--- START ---

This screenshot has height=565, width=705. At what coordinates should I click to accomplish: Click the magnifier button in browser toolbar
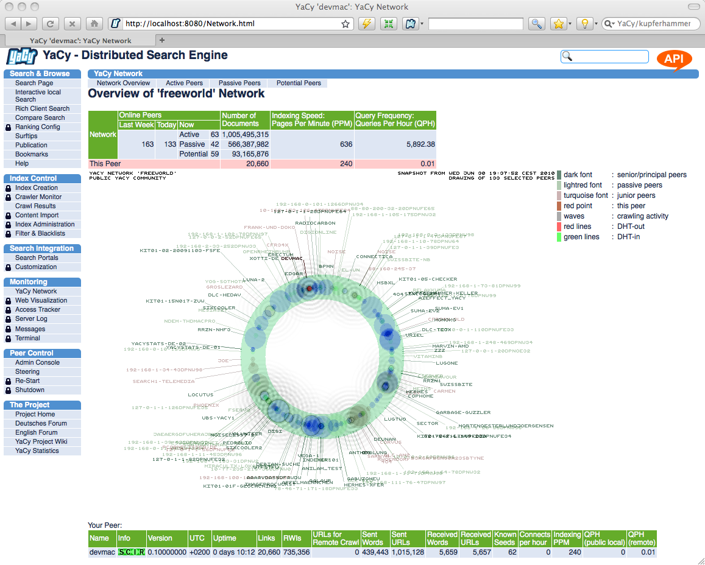coord(536,24)
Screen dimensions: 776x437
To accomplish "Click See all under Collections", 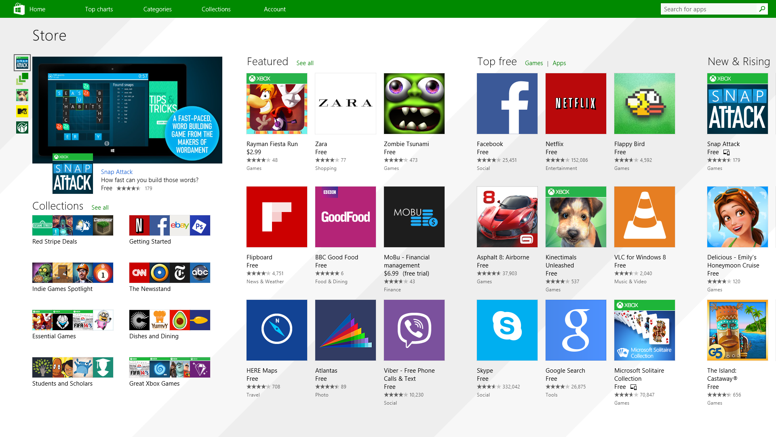I will [100, 207].
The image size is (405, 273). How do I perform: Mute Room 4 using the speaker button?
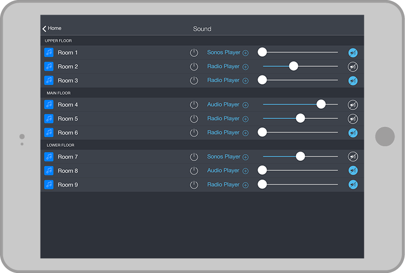(353, 105)
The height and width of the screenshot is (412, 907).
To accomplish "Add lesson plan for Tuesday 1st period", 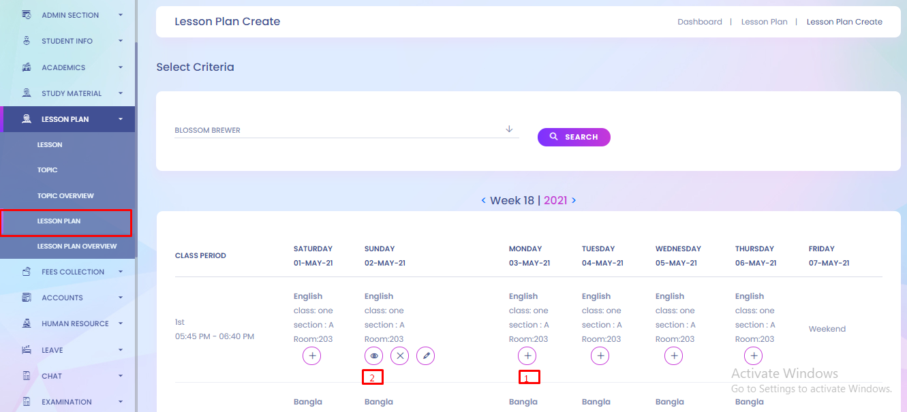I will click(x=600, y=355).
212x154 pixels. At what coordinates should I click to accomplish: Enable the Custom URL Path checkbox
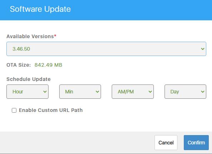14,110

--- END ---

## EXERCISE REQUIREMENTS
Starting from the line where "212x154 pixels. At" appears, copy every line through the end of the material, both ends included, but no pictures.

## TASK RESULT
212x154 pixels. At what coordinates should I click to accomplish: Enable the Custom URL Path checkbox
14,110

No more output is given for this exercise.